In a recent conversation with Dr. Gilo Kwesi Cornell Logan, we talked about race, racism, and fitting in. He remembered a moment (it's a pretty big--and funny moment) from when he was four where, looking back, he recognizes he was too young to understand code switching.

It made me want to know: How, when, and why do YOU code switch?

What's code switching, you ask?

Whether you're Black, LGBTQ, an immigrant from another country who has a different accent or speaks a different language, or when you're at work and talking to a colleague in one way and then you answer your office phone and it's your mother--many of us act or speak or behave differently when we're with or talking to specific groups of people: we code-switch.

We subtly and either consciously or unconsciously change the way we express ourselves.
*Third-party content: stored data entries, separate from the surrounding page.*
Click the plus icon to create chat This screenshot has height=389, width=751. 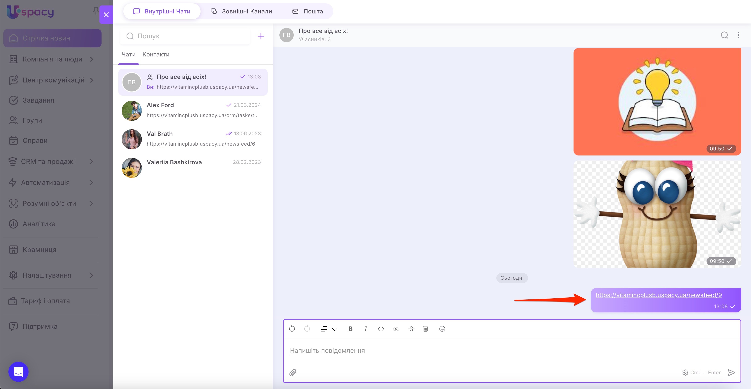(x=261, y=36)
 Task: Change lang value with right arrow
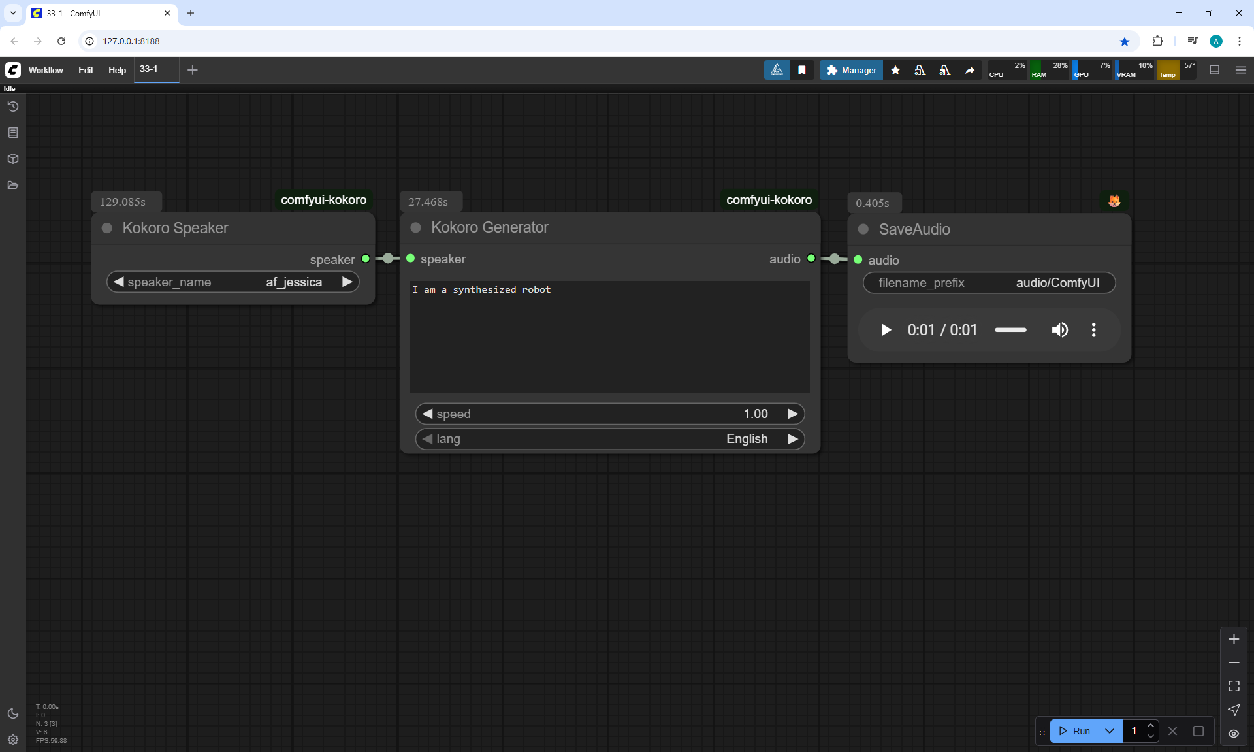click(x=793, y=439)
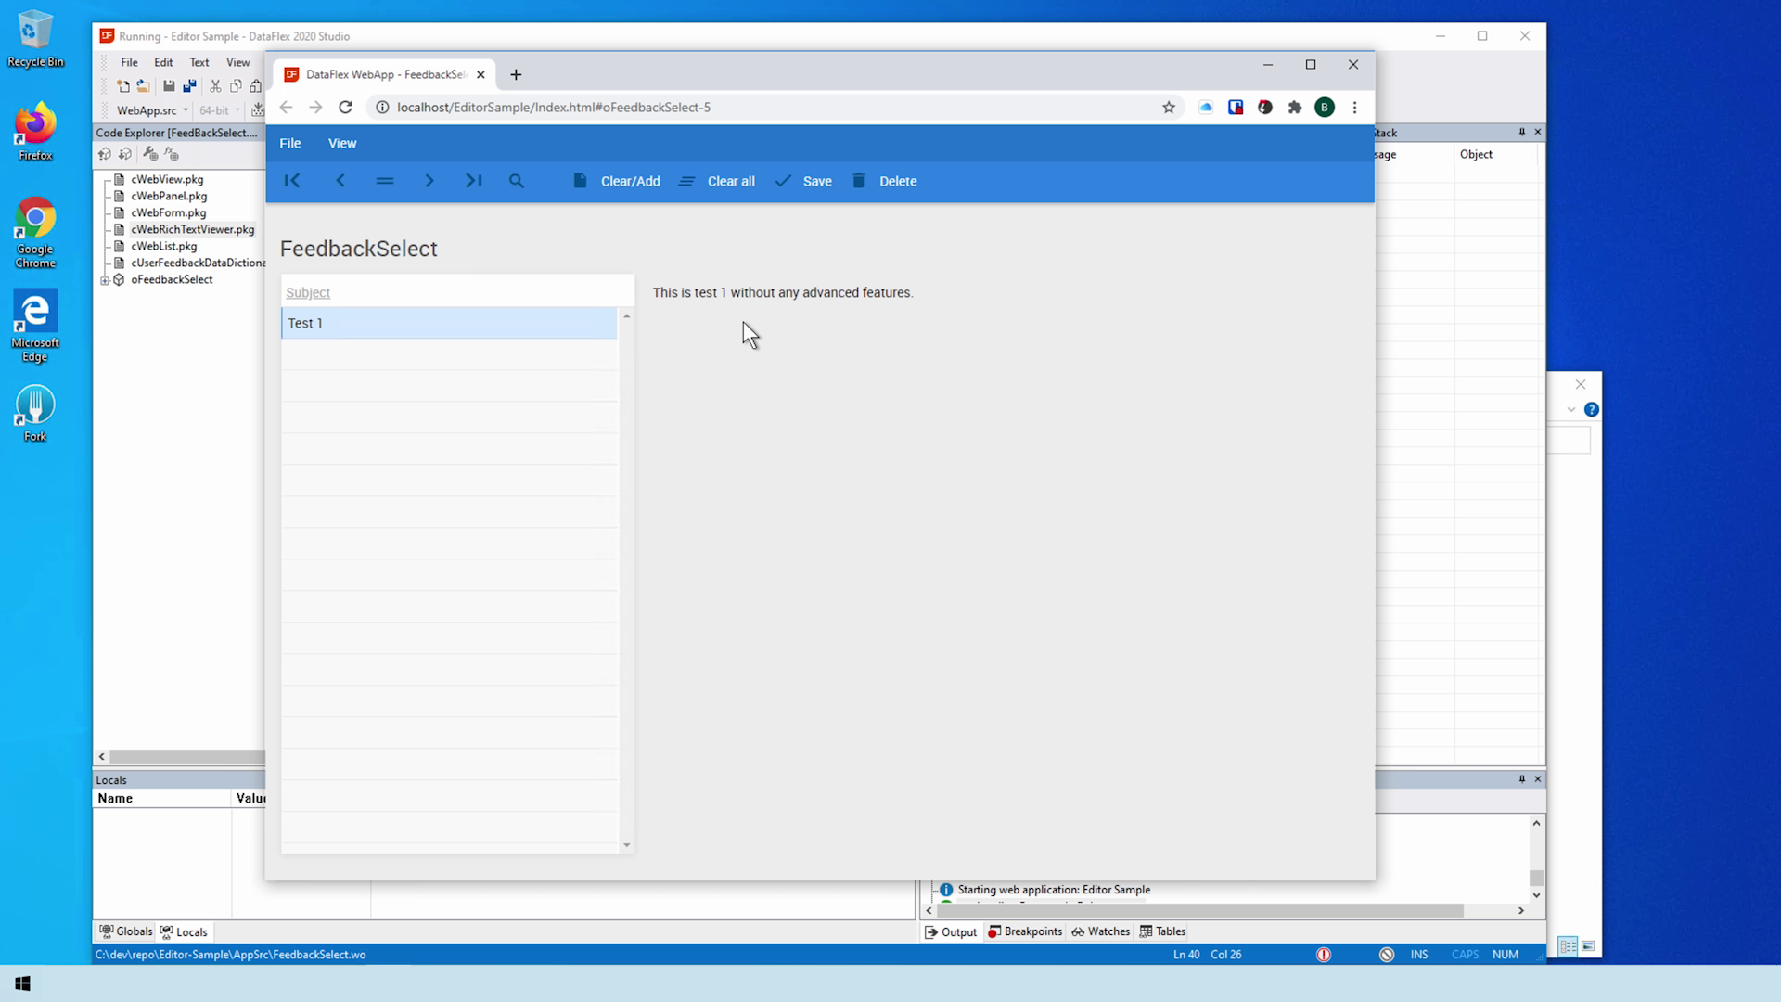Screen dimensions: 1781x1002
Task: Go to first record icon
Action: [292, 181]
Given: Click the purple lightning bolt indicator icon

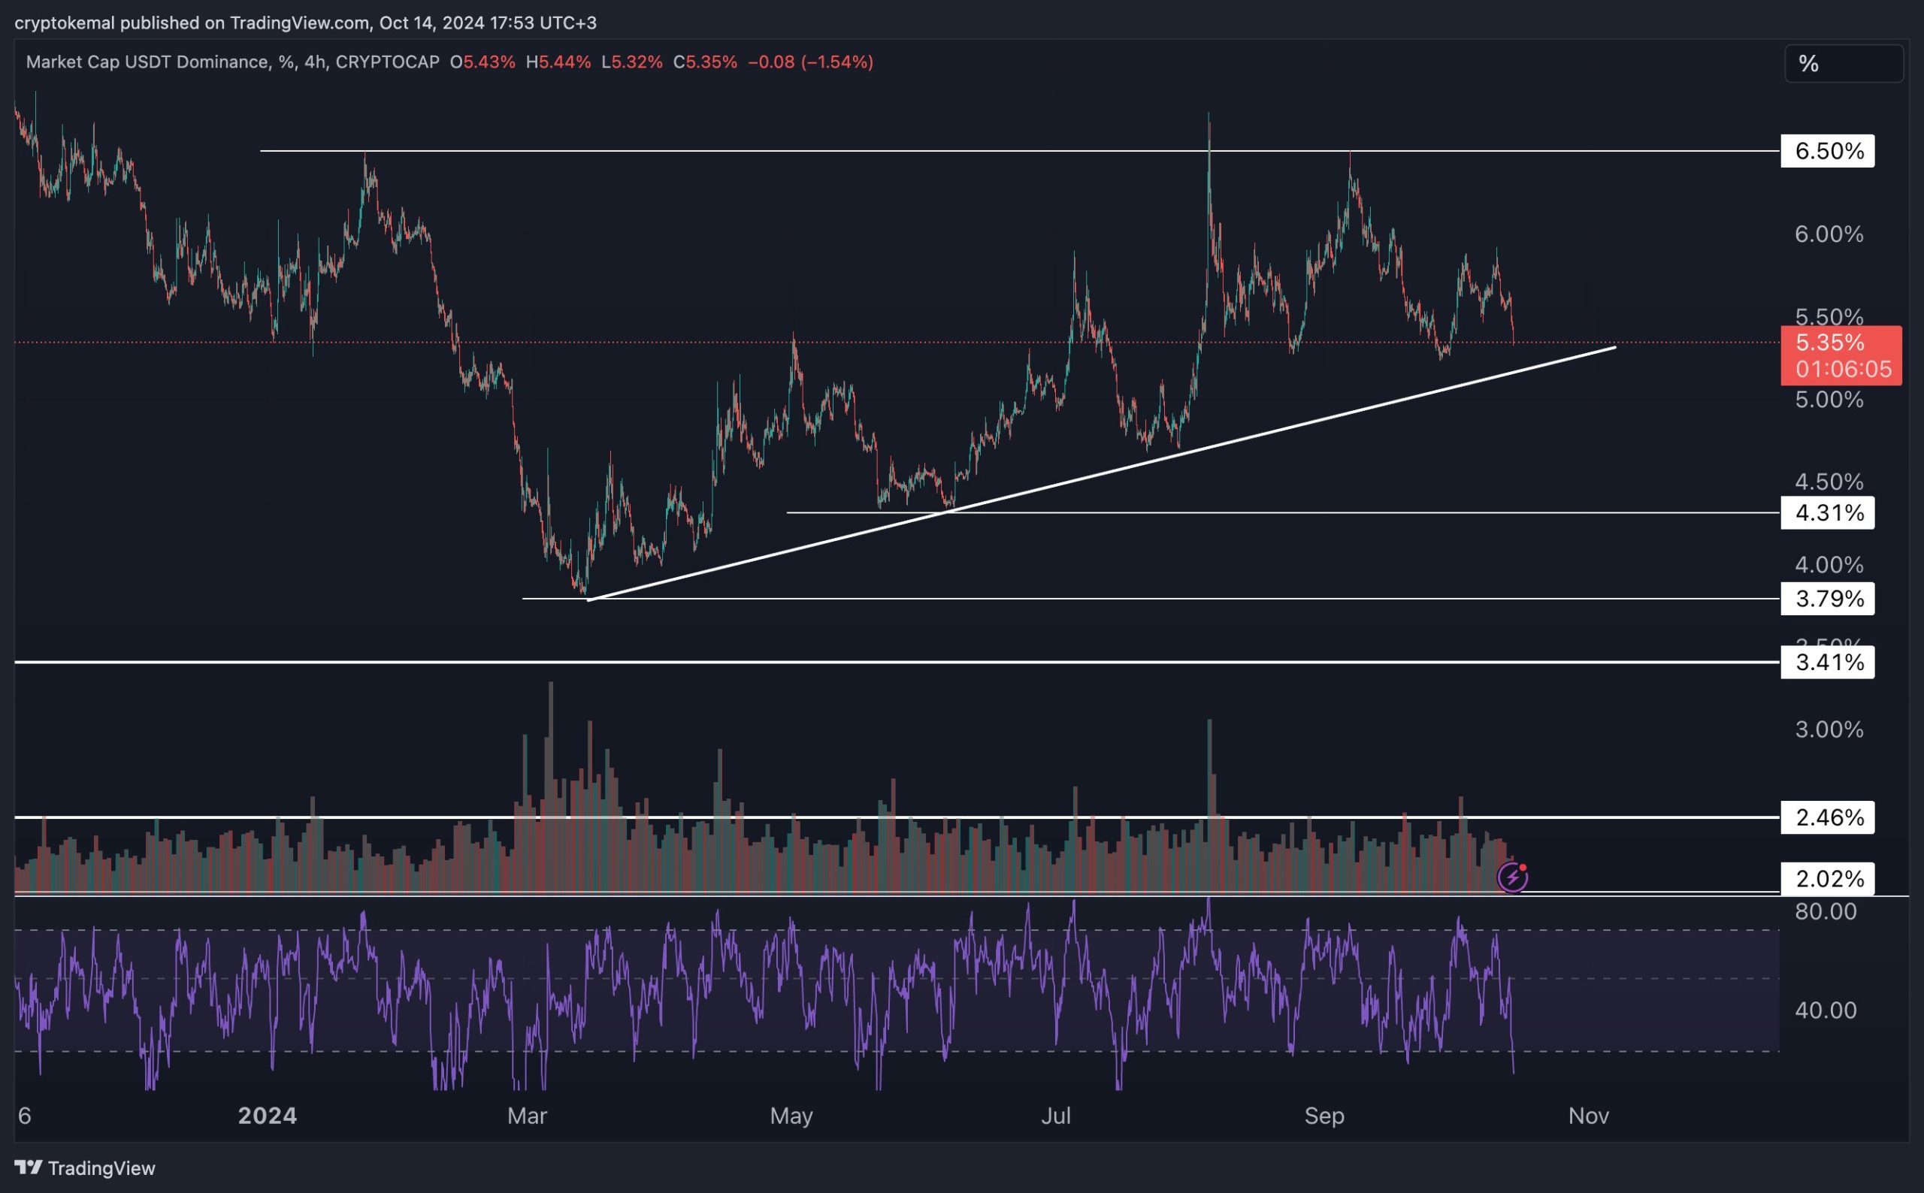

As NPR's Gene Demby, who is part of the team that produces the podcast Code Switch, says, "We're hop-scotching between different cultural and linguistic spaces and different parts of our own identities — sometimes within a single interaction."

The definition of code switching is the practice of shifting the languages you use or the way you express yourself in your conversations.

Here's Gilo's story. I'd love to hear yours.

"I was four years old, we were in Washington, DC, and my father was graduating from the FBI national academy. And at the graduation, we walk in and we go to meet J. Edgar Hoover who was the director of the FBI, and I went to go shake his hand.

I went to give him like the black soul handshake, and he fumbled the handshake, and it was a funny moment, and I can only imagine it was a tense moment for my father, for my parents. But it was a little bit hilarious.

But just that notion that even at four years old that was just normal to me, to give that kind of handshake. I wasn’t trying to be funny, I was just, that’s how you shake hands, that’s what I knew.

Gilo and his family with J. Edgar Hoover (Gilo is standing in front of Hoover).

And I remember thereafter being shown, ‘No no, this is how you shake hands in this setting, this is how you shake hands in that setting.’

So in terms of code switching, I’m four years old being taught how to code switch through shaking hands with J. Edgar Hoover.

We have a photo with him, and he’s standing behind me with his hands on my shoulders. And I think about that and I think about all he was responsible for and yeah, that’s a whole other story."